## [ACTIVITY]
Report how many lines in the records that follow have the word "will" in them, giving the number and nothing more.

## [PROVIDED RECORDS]

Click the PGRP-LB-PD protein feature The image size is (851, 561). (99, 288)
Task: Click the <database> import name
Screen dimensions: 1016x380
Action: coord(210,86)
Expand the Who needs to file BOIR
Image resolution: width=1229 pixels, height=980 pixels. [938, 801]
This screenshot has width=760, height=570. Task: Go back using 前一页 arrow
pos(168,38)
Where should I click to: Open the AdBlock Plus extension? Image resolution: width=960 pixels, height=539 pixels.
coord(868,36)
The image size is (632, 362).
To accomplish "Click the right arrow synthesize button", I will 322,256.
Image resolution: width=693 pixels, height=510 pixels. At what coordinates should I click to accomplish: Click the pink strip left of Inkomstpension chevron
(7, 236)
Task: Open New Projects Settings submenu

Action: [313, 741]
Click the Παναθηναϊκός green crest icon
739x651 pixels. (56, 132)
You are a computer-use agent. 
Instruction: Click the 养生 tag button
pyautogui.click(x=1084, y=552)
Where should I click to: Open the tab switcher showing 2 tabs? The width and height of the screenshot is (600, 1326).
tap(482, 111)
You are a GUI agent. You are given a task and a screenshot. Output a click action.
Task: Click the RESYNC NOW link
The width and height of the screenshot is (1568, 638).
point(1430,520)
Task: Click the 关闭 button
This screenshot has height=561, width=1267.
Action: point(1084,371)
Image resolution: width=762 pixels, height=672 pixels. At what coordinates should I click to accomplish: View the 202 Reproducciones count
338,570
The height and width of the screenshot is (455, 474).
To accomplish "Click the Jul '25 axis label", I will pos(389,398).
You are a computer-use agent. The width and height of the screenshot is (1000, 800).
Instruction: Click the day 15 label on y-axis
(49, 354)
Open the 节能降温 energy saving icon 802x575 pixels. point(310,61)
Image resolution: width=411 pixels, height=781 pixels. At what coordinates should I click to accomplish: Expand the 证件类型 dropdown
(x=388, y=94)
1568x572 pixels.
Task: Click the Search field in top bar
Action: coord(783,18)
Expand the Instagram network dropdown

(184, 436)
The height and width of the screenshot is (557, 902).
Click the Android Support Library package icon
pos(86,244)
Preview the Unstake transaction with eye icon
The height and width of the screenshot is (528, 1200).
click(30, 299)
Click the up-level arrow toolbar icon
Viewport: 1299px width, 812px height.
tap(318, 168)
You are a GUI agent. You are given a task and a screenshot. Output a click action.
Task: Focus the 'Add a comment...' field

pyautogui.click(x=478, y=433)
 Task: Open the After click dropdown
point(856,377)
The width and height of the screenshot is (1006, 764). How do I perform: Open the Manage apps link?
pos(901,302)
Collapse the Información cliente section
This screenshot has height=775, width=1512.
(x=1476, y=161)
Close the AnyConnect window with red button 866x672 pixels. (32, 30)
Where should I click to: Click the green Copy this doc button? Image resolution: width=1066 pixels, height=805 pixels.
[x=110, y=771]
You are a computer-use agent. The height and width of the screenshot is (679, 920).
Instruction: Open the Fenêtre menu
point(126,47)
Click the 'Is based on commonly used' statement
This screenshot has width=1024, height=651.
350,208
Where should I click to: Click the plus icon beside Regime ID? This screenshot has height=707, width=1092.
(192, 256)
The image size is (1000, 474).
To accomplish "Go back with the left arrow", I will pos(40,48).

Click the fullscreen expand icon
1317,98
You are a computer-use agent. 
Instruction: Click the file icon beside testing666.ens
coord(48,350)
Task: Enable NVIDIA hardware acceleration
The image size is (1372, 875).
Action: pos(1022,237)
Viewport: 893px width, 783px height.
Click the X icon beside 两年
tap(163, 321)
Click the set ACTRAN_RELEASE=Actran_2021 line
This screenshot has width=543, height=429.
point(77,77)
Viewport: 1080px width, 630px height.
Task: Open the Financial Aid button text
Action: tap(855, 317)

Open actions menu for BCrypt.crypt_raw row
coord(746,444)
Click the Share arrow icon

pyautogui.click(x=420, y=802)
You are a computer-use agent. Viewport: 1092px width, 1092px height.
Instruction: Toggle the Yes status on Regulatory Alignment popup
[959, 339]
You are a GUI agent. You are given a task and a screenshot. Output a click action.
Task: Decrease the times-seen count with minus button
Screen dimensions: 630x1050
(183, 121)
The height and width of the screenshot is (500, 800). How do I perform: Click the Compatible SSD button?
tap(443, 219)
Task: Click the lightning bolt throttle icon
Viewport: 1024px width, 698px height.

## [RESPONSE TO THE EXERCISE]
3